The intestinal homing receptor, α₄β₇, helps target lymphocytes to Peyer's patches (PP) and intestinal lamina propria (ILP). We have previously shown that protective immunity to rotavirus (RV), an intestinal pathogen, resides in memory B cells expressing α₄β₇. In this study, using a novel FACS assay, we have directly studied the phenotype of B cells that express surface RV-specific Ig during the in vivo RV immune response. During primary infection, RV-specific B cells first appear as large IgD^-B220^lowα₄β₇ ^- and α₄β₇⁺ cells (presumptive extrafollicular, Ab-secreting B cells), and then as large and small IgD^-B220^highα₄β₇ ^- cells (presumptive germinal center B cells).
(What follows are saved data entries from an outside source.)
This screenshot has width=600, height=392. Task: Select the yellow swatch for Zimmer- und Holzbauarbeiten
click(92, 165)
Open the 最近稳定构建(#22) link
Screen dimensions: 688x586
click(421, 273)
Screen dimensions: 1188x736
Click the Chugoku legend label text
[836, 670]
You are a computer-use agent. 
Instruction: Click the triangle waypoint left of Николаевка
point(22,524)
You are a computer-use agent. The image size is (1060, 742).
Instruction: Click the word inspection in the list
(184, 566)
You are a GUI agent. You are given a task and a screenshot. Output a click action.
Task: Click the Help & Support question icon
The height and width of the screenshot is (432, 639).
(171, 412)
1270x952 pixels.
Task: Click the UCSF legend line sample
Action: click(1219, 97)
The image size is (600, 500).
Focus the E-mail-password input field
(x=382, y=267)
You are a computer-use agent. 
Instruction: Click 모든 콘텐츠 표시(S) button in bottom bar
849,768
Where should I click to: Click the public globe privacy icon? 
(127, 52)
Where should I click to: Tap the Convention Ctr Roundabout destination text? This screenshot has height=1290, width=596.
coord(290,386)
The appearance of B cells with the phenotype of large IgD^-B220^lowα₄β₇ ⁺ cells in PP and most notably in mesenteric lymph nodes coincides with the emergence of RV-specific Ab-secreting cells (ASC) in the ILP. Thus, these B lymphocytes are good candidates for the migratory population giving rise to the RV-specific ASC in the ILP. RV-specific long-term memory B cells preferentially accumulate in PP and express α₄β₇. Nine months after infection most RV-specific IgA ASC are found in PP and ILP and at lower frequency in bone marrow and spleen. This study is the first to follow changes in tissue-specific homing receptor expression during Ag-specific B cell development in response to a natural host, tissue-specific pathogen. These results show that α₄β₇ is tightly regulated during the Ag-specific B cell response to RV and is expressed concurrently with the specific migration of memory and effector B cells to intestinal tissues.